Le complexe souterrain Géosel de Manosque
Le complexe souterrain Géosel, situé à Manosque dans les Alpes-de-Haute-Provence, constitue un élément clé du dispositif français. Avec une capacité utile de plus de 9 millions de mètres cubes, il abrite près de la moitié des stocks de la Sagess. Ces réserves sont composées d'environ 50% de pétrole brut et 50% de produits raffinés.
Ce site stratégique est directement relié aux raffineries et aux usines pétrochimiques de la zone Fos/Lavéra, au Grand Port Maritime de Marseille ainsi qu'aux trois réseaux européens de canalisations de transport. Cette interconnectivité permet une réactivité optimale en cas de crise.
La tentation d'intervenir face à la flambée des prix
Alors que le gouvernement français a martelé qu'il n'y avait pas de risque de pénurie à ce stade, la tentation est grande de recourir à ces stocks stratégiques pour tenter d'abaisser les prix à la pompe. Ces derniers commencent en effet à dépasser les 2 euros le litre, créant une pression sociale et politique croissante.

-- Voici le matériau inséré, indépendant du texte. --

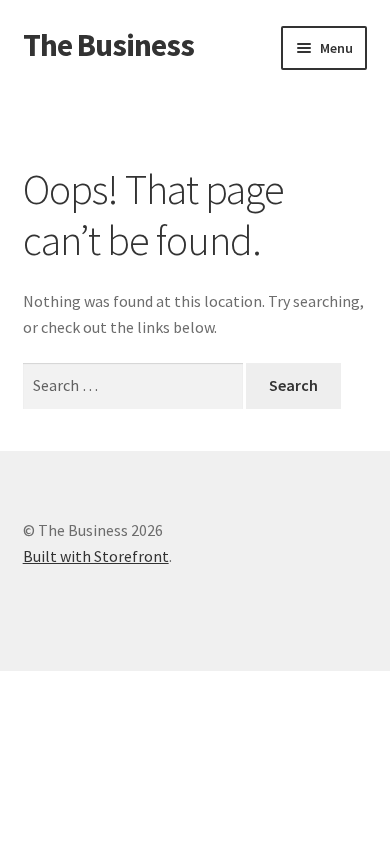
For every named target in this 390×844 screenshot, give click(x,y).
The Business (108, 45)
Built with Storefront (96, 556)
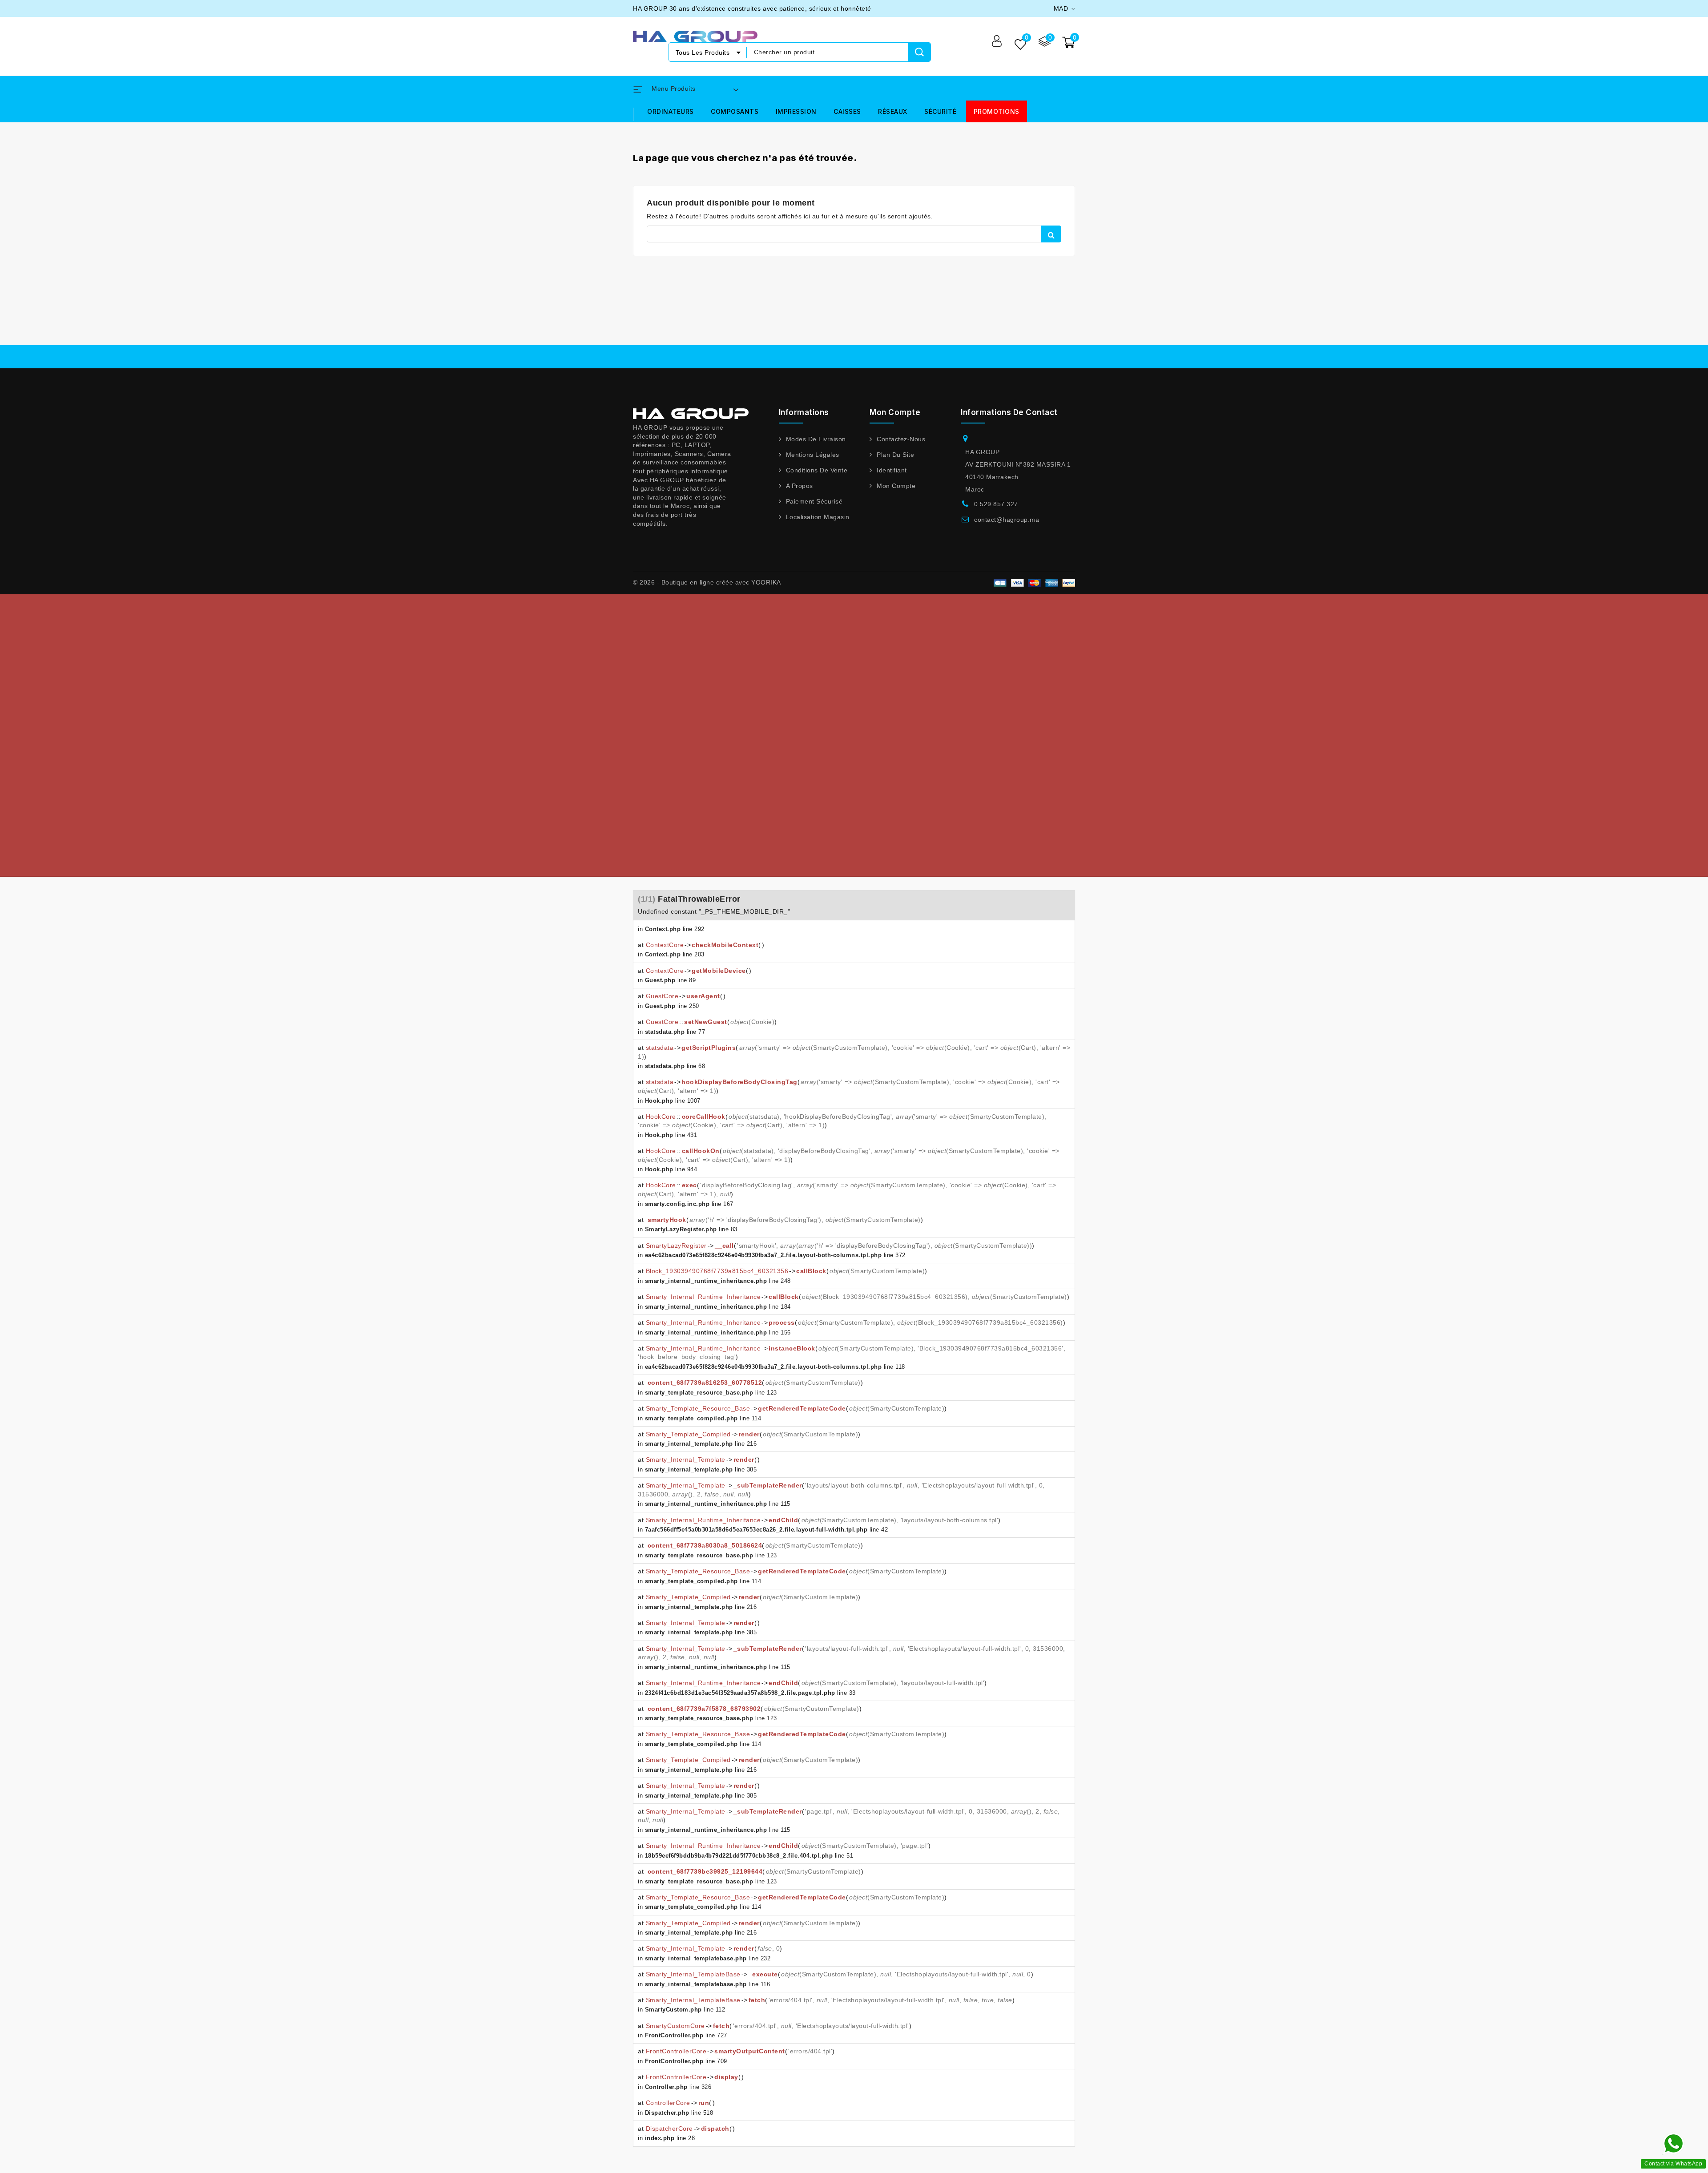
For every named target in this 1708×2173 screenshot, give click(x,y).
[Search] (919, 52)
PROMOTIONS (996, 111)
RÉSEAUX (892, 111)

Pourtant, Bernard Keppenne tempère cet enthousiasme : « Une décision concertée des pays membres de l'AIE, ou a minima de l'Union européenne, sur l'utilisation de ces stocks stratégiques, aurait un véritable impact sur les prix des marchés ». Il souligne que les pays membres du G7 ont estimé lundi qu'il n'y avait pas d'urgence à activer ce levier.
« C'est beaucoup trop tôt, et le signal qu'on enverrait aux marchés serait plutôt négatif », analyse l'expert. « Tant que le détroit d'Ormuz reste bloqué, l'impact d'une telle mesure serait assez faible. Je pense donc qu'il faut attendre de voir comment la situation va évoluer, dans les prochaines semaines, voire les prochains mois ».

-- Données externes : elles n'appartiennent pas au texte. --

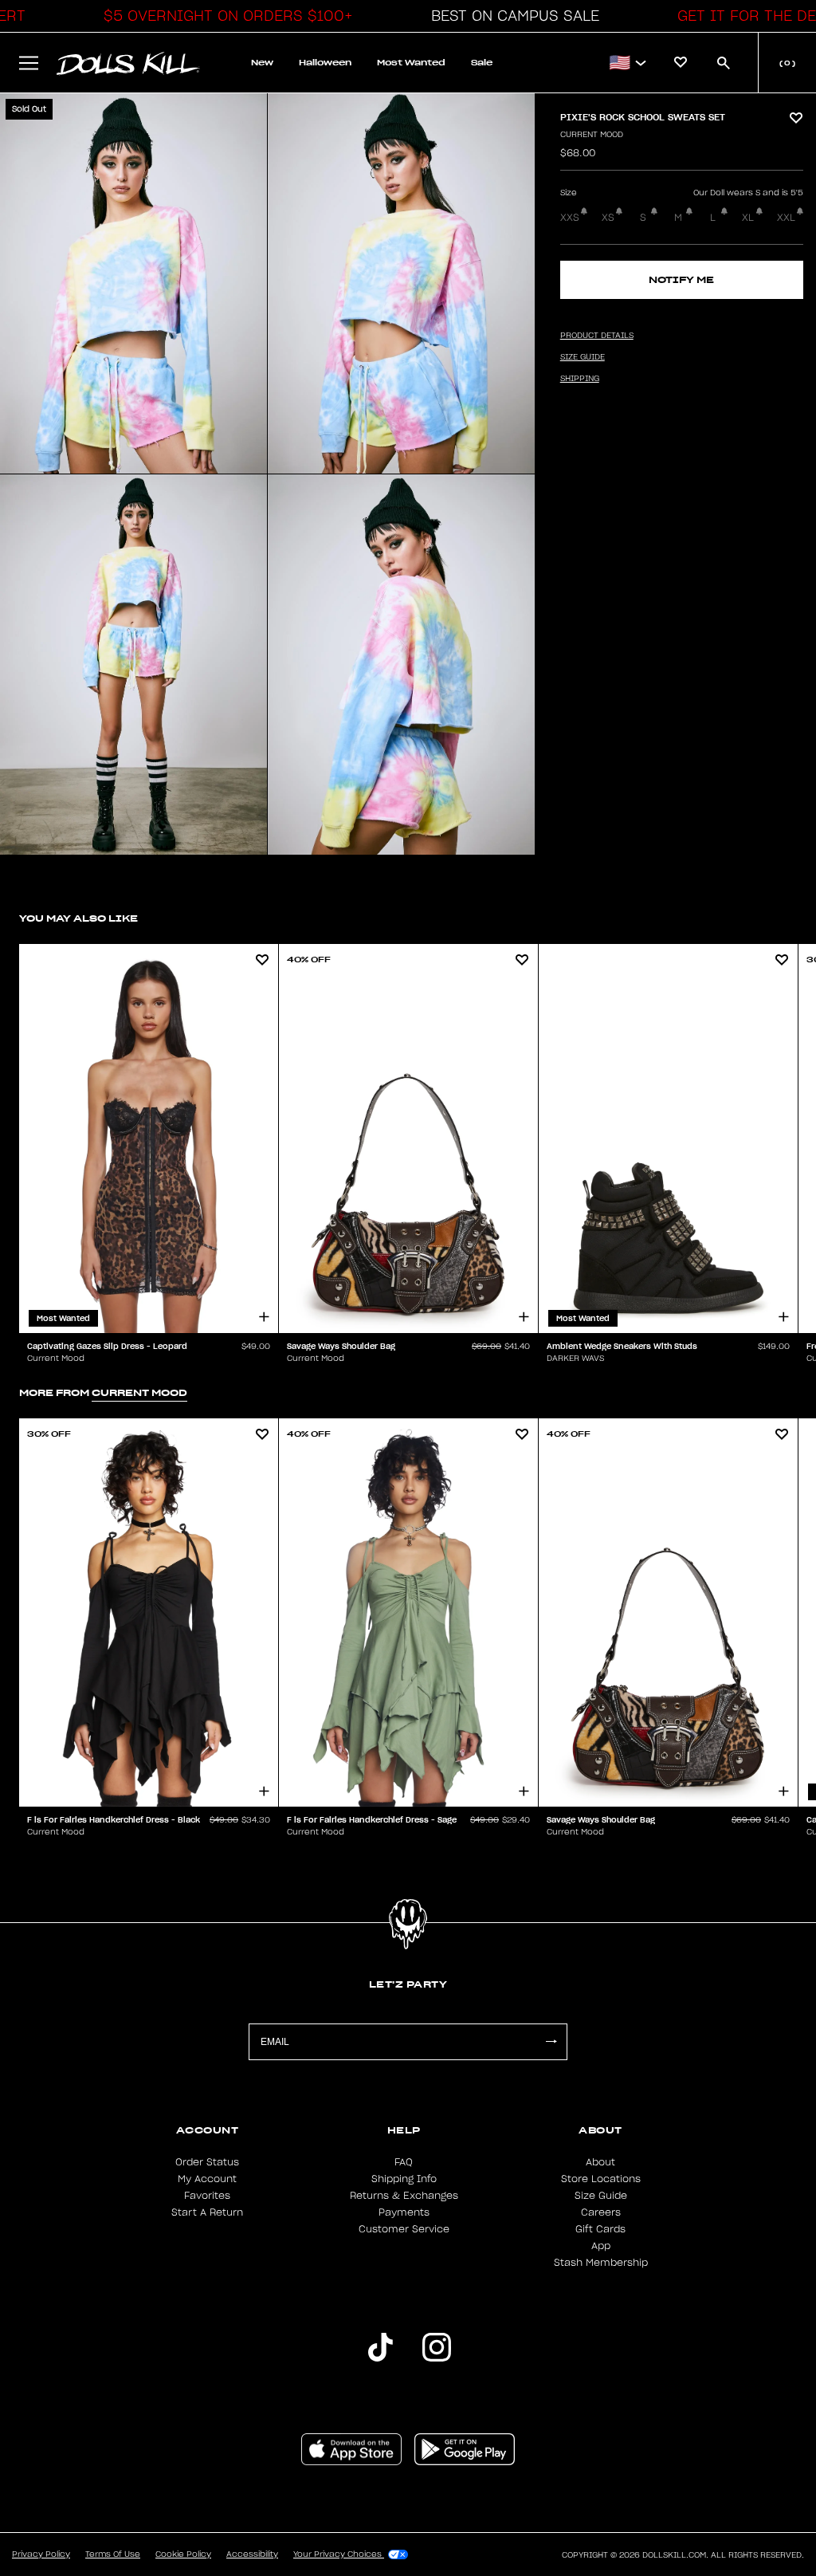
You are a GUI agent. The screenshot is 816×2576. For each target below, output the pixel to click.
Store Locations (601, 2179)
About (600, 2162)
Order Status (207, 2162)
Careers (601, 2212)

Une réunion extraordinaire de l'AIE
L'Agence internationale de l'Énergie a convoqué mardi une réunion extraordinaire de ses gouvernements membres. Cette initiative, annoncée par son directeur exécutif Fatih Birol, fait suite à une rencontre des ministres de l'Énergie du G7, à l'initiative de la France.
Cette réunion permettra « d'évaluer l'état actuel de la sécurité d'approvisionnement et des conditions de marché, en vue d'éclairer une décision ultérieure sur la mise à disposition éventuelle des stocks d'urgence des pays de l'AIE sur le marché », a indiqué Fatih Birol dans un communiqué.

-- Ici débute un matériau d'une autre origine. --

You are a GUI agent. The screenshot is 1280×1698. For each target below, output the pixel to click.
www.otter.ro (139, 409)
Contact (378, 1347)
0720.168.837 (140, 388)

Historique des interventions collectives
Depuis la création de l'AIE en 1974, seulement cinq actions collectives de mise à disposition des stocks stratégiques ont été menées :
- En amont de la guerre du Golfe en 1991
- Après que les ouragans Katrina et Rita ont endommagé les infrastructures pétrolières dans le golfe du Mexique en 2005
- En réponse à la perturbation prolongée de l'approvisionnement causée par la guerre civile libyenne en 2011
- Deux interventions pendant la crise ukrainienne, en mars 2022 et avril 2022
Ce faible nombre d'interventions témoigne de la prudence avec laquelle les pays membres abordent l'utilisation de ces réserves stratégiques, réservées aux situations de crise majeure.